How it all started
The desert in Morocco has called me for so long. I didn't know that everything was already there in this longing. Who I am, what I have to do and what it is like to come home with yourself inside. The risk is to take the first step without knowing the next one.
The desert loves me and I love it
The time had come at the end of October 2016. I got on the plane and traveled with a yoga group to Morocco in the highest dunes from Erg Chebbi to Merzouga. After the arrival, the friendly welcome and a late bedtime, I woke up, just a few hours after the tedious sleep and was wide awake. As carefully as a treasure chest, I opened the curtains. It was like the curtain was opening into another life. The desert itself gave me the key in my heart. It was love at first sight. I was amazed at the beauty of the large and golden dunes, the mighty palm trees, the air, the fragrance, the sound of the desert. I took my shawl, sneaked through the hotel I didn't know. No sound was heard and no one was seen. The door to the terrace with a direct view of the desert was wide open. I started the deepest meditation of my life. I felt hot even though it was chilly.

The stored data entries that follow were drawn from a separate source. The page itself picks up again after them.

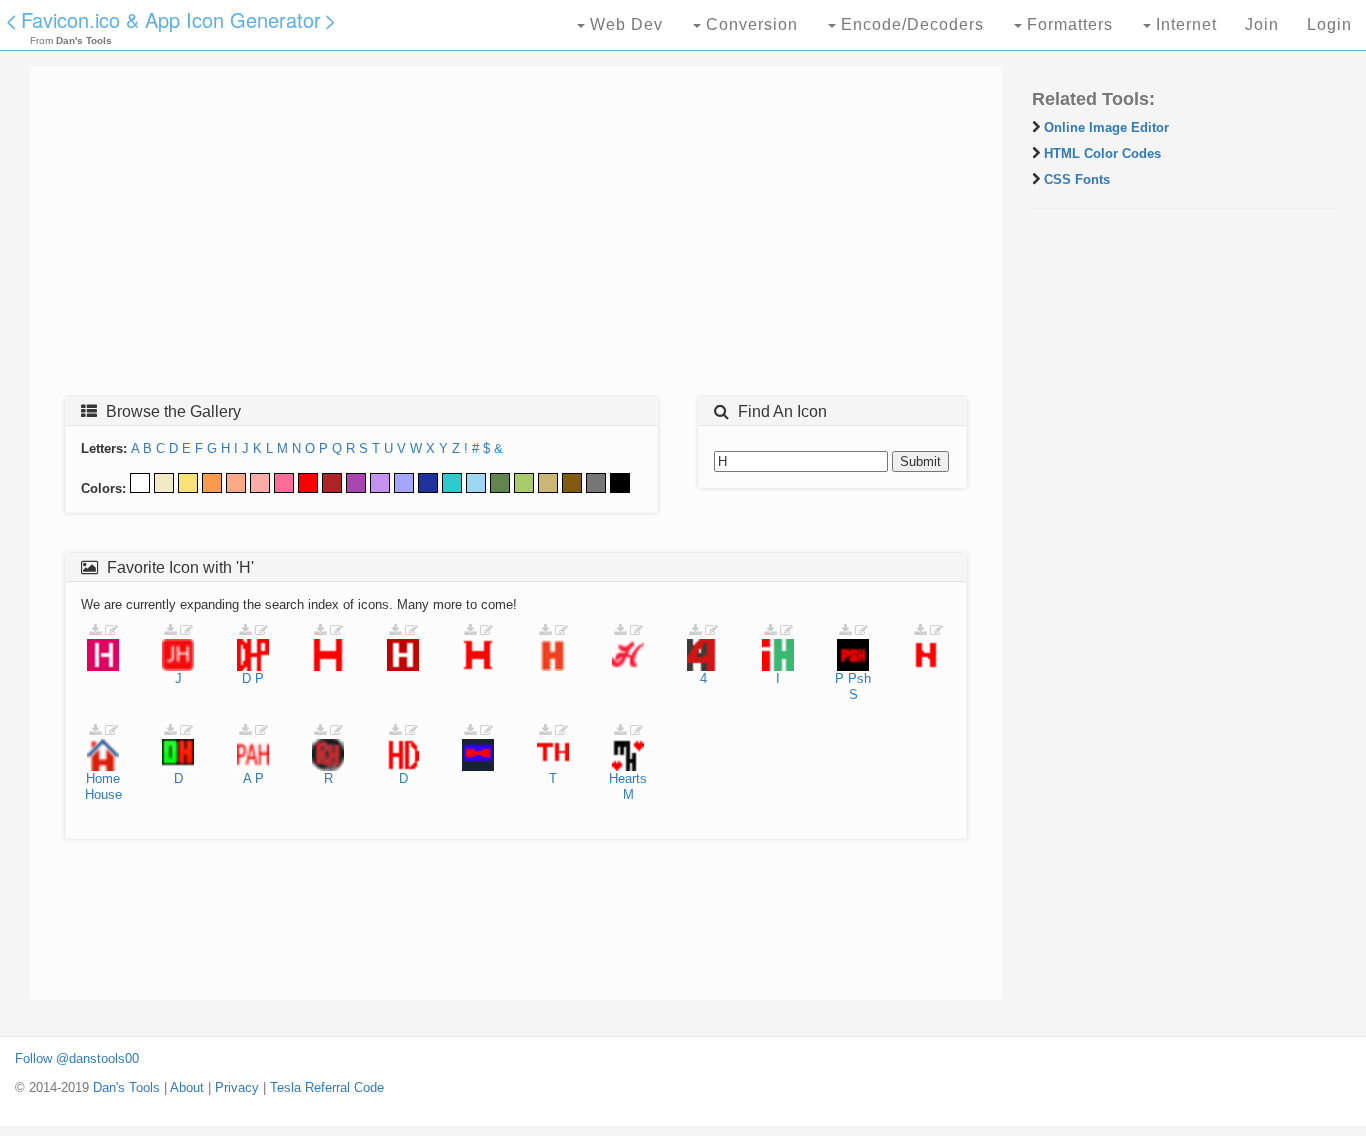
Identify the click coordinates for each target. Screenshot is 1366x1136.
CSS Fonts (1077, 179)
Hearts (628, 778)
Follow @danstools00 (77, 1058)
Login (1329, 24)
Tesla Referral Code (327, 1087)
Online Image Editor (1106, 127)
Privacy (237, 1087)
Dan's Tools (126, 1087)
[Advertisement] (516, 237)
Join (1262, 24)
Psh (859, 678)
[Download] (95, 630)
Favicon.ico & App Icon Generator (171, 19)
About (187, 1087)
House (103, 794)
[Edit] (111, 630)
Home (103, 778)
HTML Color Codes (1102, 153)
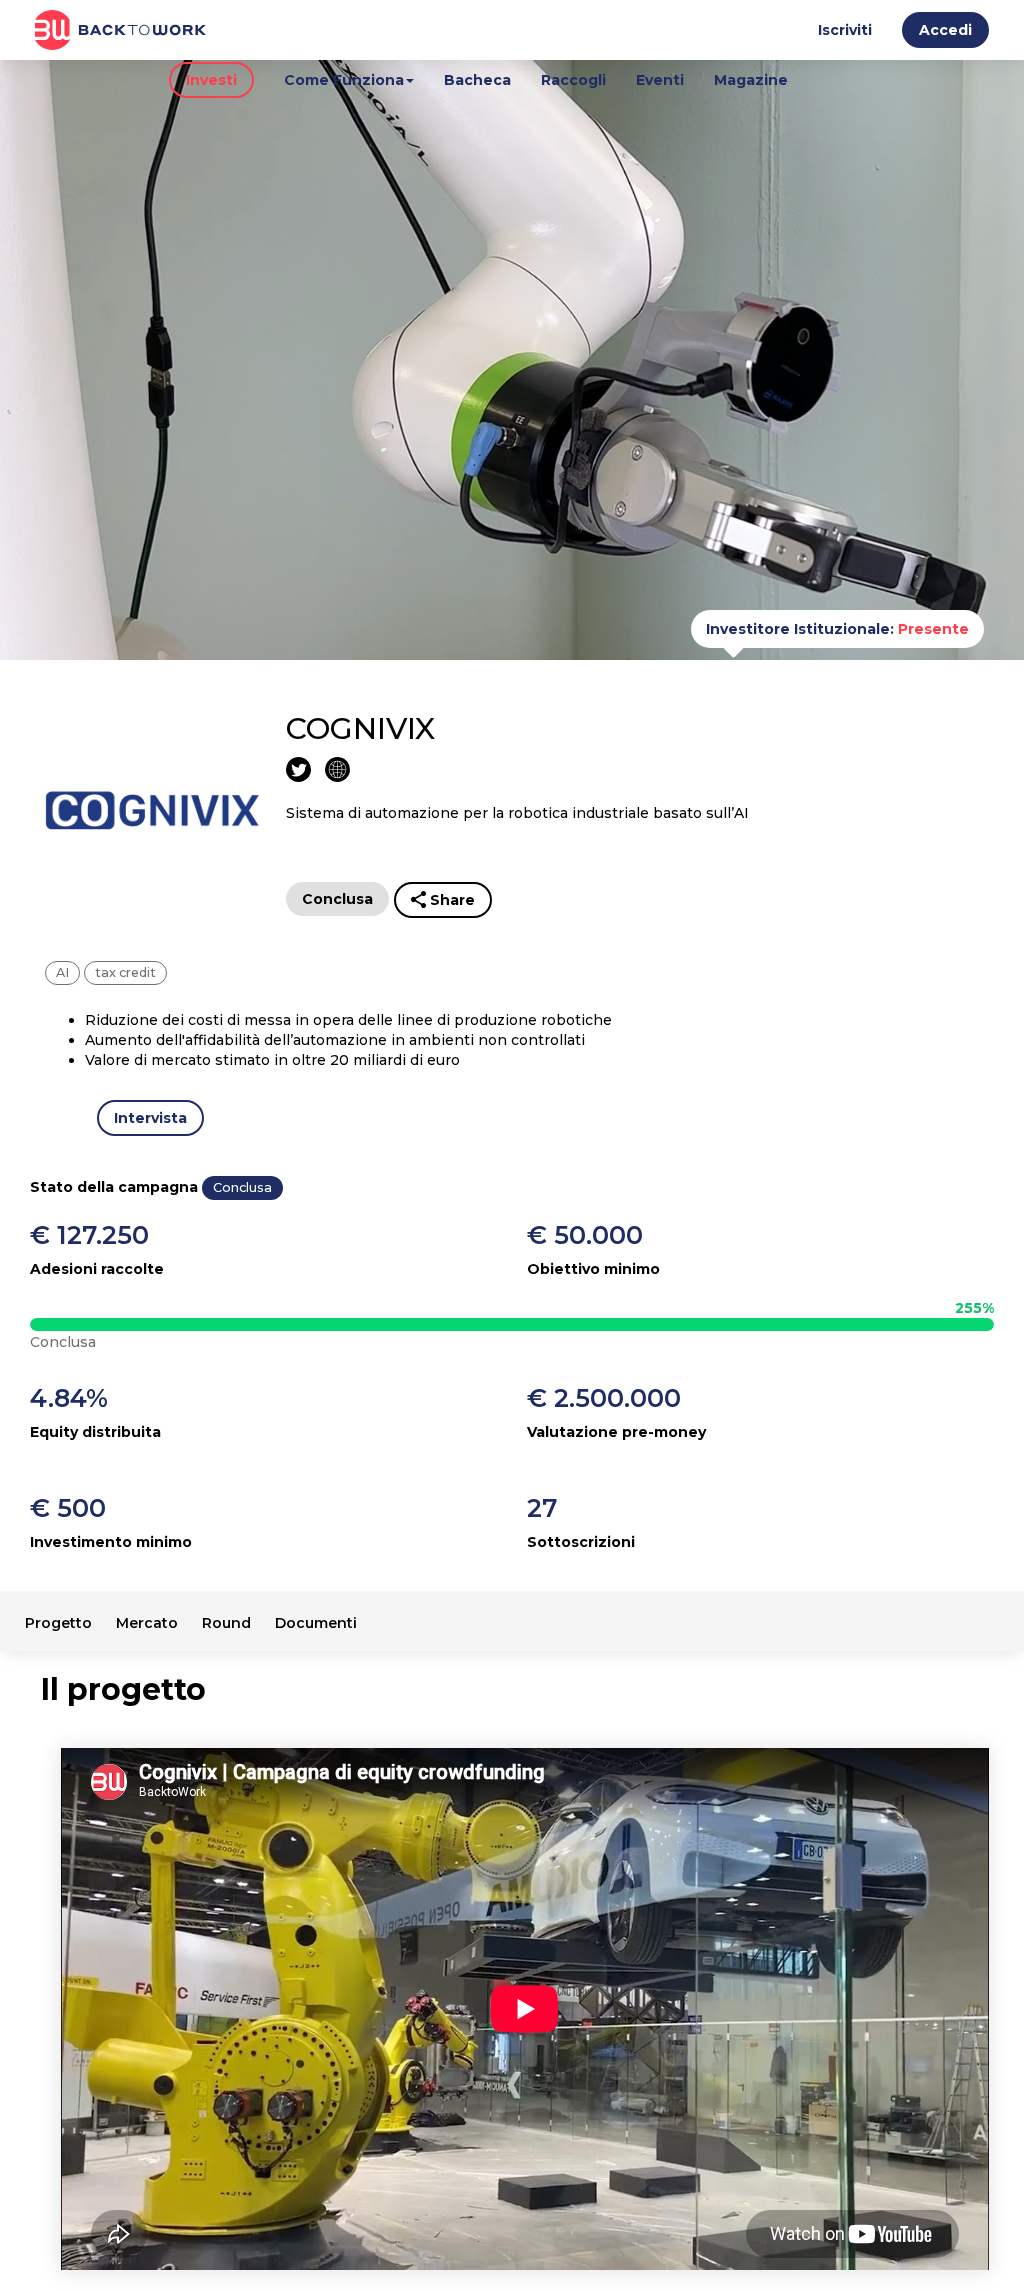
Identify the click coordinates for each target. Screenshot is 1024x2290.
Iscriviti (845, 30)
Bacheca (477, 80)
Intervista (150, 1118)
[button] (945, 34)
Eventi (660, 80)
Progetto (58, 1623)
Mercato (147, 1623)
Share (452, 900)
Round (226, 1623)
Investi (211, 80)
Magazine (751, 80)
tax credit (125, 972)
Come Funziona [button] (344, 80)
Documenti (316, 1623)
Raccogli (573, 80)
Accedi (945, 30)
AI (62, 972)
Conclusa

I was speechless, even though a thousand words were forming. I was empty, although my soul filled with every heartbeat. The tears ran inexorably and something in me sank into the deepest peace.

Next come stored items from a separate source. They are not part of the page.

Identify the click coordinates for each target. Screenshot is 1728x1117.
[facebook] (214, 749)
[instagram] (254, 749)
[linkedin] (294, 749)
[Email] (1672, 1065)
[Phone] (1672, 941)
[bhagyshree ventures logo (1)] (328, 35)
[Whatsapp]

That morning the Berbers came back from the desert with their camels some distance away. I heard their voices, their language and it was so familiar to me. It was as intense and attractive to me as if I could go to them, take care of the camels, unsaddle them, provide them with water and food. As if I could just sit by the fire by the men, have breakfast with them and talk over a sip of hot tea. It was not yet ready.

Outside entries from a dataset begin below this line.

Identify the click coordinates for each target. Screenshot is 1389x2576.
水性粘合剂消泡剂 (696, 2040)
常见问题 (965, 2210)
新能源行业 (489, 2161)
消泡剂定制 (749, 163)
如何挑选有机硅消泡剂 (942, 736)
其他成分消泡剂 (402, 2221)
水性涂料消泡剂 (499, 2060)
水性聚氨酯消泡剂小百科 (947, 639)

But before I started my trip I wanted to know: What if I want to stay longer? I was told no problem, so I only booked the outbound flight! After a few days in the desert camp, the group rode back to the hotel with the camels. I stayed.
I stayed full of confidence in a country I didn't know, with men I didn't know in the middle of nowhere, in the middle of the Morocco desert. My dream came true. The three men were Berbers. They looked after the camp and us two women. Me and Sara, who decided on the spot to stay too. Tamazirt. They taught us the language: Affa for fire, Ayur for the moon, Arum for bread. Alrum for camel. What amused her the most was how we dined from our own plates with a knife and fork. With them the bread was cutlery, and they ate together from a large bowl that stood in the middle of the table.
The ways of the soul
A fire was lit every night and they played and drummed for us. They sang old songs from the Gnaua tradition, their original, black African music. One of them was MBarak. He had addressed me days before on the way to yoga: "You are not German, tu est Famme de Berber," and smiled at me. I smiled back. Something relaxed between us, which we experienced a few days later, when we drummed for the full moon Ayur. We had too few words for a common language and so the music set the pace. The rhythm carried us up to the sky: one asked and the other answered, like on a ladder, from one octave to the next, like a wave, like an unstoppable wave that carried us away from this world to another, to another dimension in which we met a long time ago. That became clear to us that night. We found ourselves across continents. The Berber and the nomad woman.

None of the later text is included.